# Texte fourni
* * * * * * * * *
Ce récit de voyage au Kerala, Inde du Sud, est écrit en Janvier 2002. Idéalement ce voyage se combine avec un Prélude au Tamil Nadu, ou pour ceux qui ont du temps, il serait idéal de prolonger jusqu’au Karnataka.
Janvier 2002
De Colombo à Trivandrum, 45 minutes de vols entre le bleu transparent du ciel et celui transposant de l’Océan Indien, on aperçoit nettement le si fameux cap Comorin. Des kilomètres de plages bordées de cocotiers semblent infinis, nous voilà arrivés à Trivandrum (nouveau nom Thiruvananthapuram !).
En voiture pour Allepey (nouveau nom Alappuzha), situe à 200km. Les backwaters, comme ils disent, s’étendent à partir de Quilom (Kollam) près de Trivandrum, s’ouvrant sur le lac Ashtamudi parsemé d’îlots verts. La voie d’eau continue jusqu’au lac Vembanad d’Allepey (environ 10 heures de navigation).
Ces moments d’attente de notre petite barque pour accéder à Emerald Isle Resort sont délicieux, l’eau tranquille, le soleil présent, et les discussions des habitants à l’embarcadère nous emmènent dans un autre monde. Le ressort (le mot est quelque peu exagéré), comprend 5 chambres, est en fait une ancienne demeure restaurée avec de jolies boiseries, en prime un service cordial et simple. La maison, complètement cachée sous poivriers, canneliers, hibiscus, bananiers, cocotiers, flotte au milieu d’un côté la lagune, et de l’autre coté une rizière. Le calme est absolu, la tranquillité hors du temps.
La plupart des Houseboats font un tour d’Allepey jusqu’à Kumarakom, mais on peut le faire aussi dans l’autre sens d’Allepey à Kollam (Quilom, de l’ancien nom). Les luxueux hôtels de légende comme Coconut Lagoon, Kumarakom Lake resort ou Taj Garden Retreat sont à Kumarakom.
A Kottayam, pas très loin dans les terres, ils sont plutôt fonctionnels. Environ 200 houseboats sont basé à Allepey, et une autre centaine est à Kollam. La structure des bateaux est sensiblement la même, les prix sont plutôt variables selon Xavier, le propriétaire du nôtre.
* * * * * * * * *
# Segment de données
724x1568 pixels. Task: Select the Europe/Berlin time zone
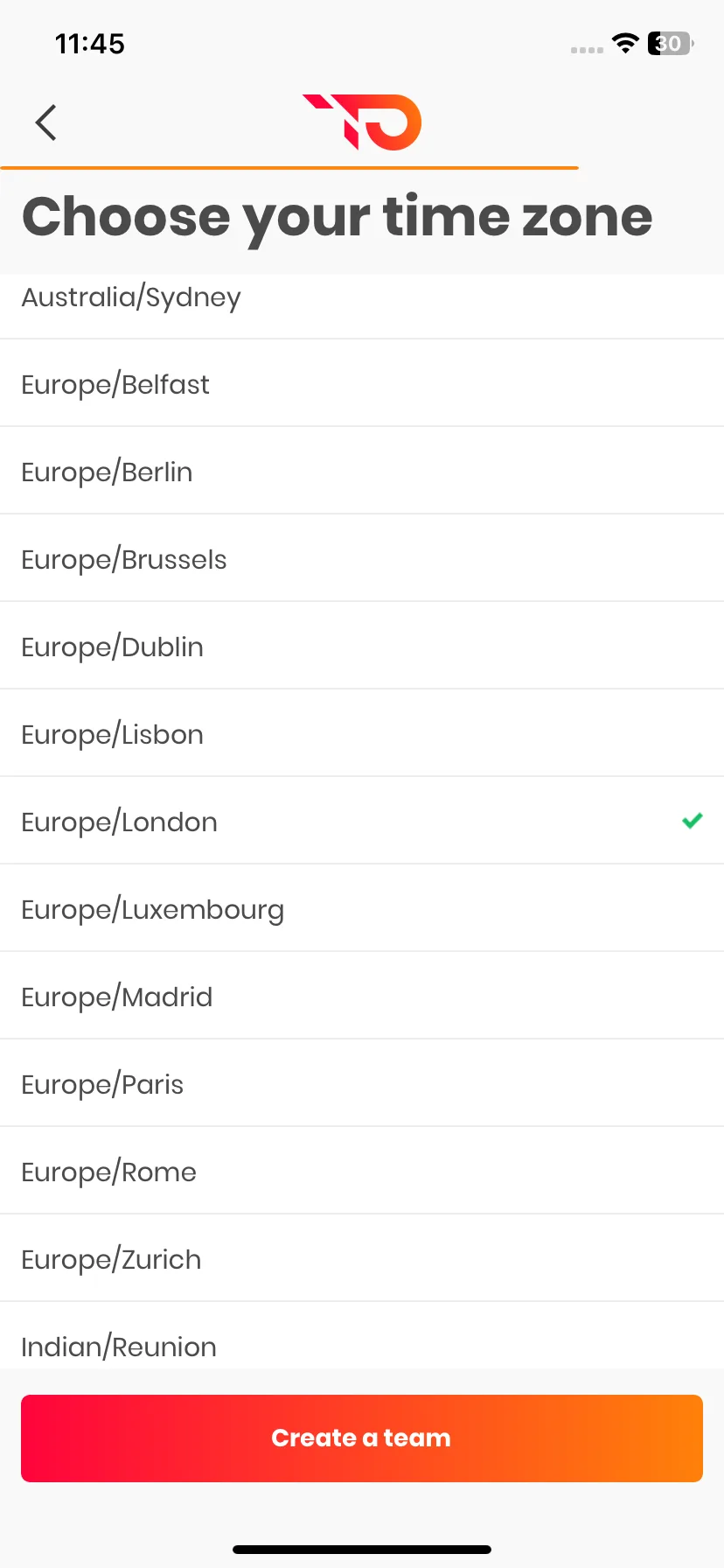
* * * * * * * * *
# Série de tâches
**1)** Recopiez fidèlement le passage du récit de voyage au Kerala, de « Ces moments d’attente » à « sont à Kumarakom. ».
**2)** D'après le récit de voyage au Kerala, répondez brièvement :
(a) Quel est le nouveau nom de Trivandrum ?
(b) Combien de chambres compte Emerald Isle Resort ?
(c) Environ combien de houseboats sont basés à Allepey ?

# Solutions
**1)**
Ces moments d’attente de notre petite barque pour accéder à Emerald Isle Resort sont délicieux, l’eau tranquille, le soleil présent, et les discussions des habitants à l’embarcadère nous emmènent dans un autre monde. Le ressort (le mot est quelque peu exagéré), comprend 5 chambres, est en fait une ancienne demeure restaurée avec de jolies boiseries, en prime un service cordial et simple. La maison, complètement cachée sous poivriers, canneliers, hibiscus, bananiers, cocotiers, flotte au milieu d’un côté la lagune, et de l’autre coté une rizière. Le calme est absolu, la tranquillité hors du temps.
La plupart des Houseboats font un tour d’Allepey jusqu’à Kumarakom, mais on peut le faire aussi dans l’autre sens d’Allepey à Kollam (Quilom, de l’ancien nom). Les luxueux hôtels de légende comme Coconut Lagoon, Kumarakom Lake resort ou Taj Garden Retreat sont à Kumarakom.

**2)**
(a) Thiruvananthapuram
(b) 5 chambres
(c) Environ 200